■ **Assigned task**:
Once the line containing "Given: Switch to the Environments tab" is located in the records below, repeat it and all lines that follow it exactly, leaving out any picture.
START Available data
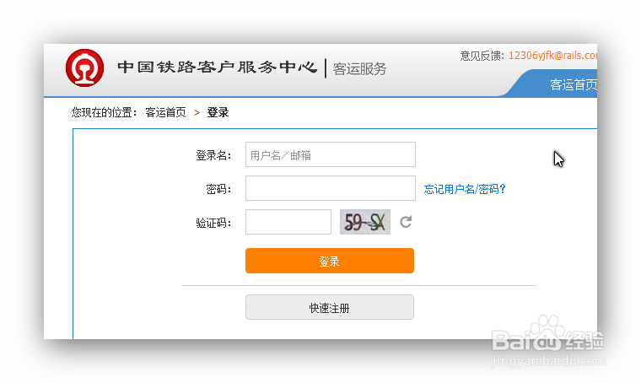Click the 59SX captcha image

click(365, 222)
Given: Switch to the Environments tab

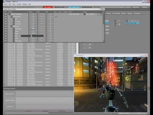Looking at the screenshot, I should point(116,13).
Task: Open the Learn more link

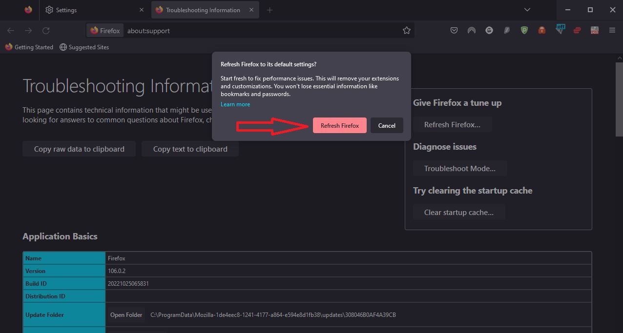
END Available data
■ **The completed task**:
Given: Switch to the Environments tab

Looking at the screenshot, I should point(116,13).
Task: Open the Learn more link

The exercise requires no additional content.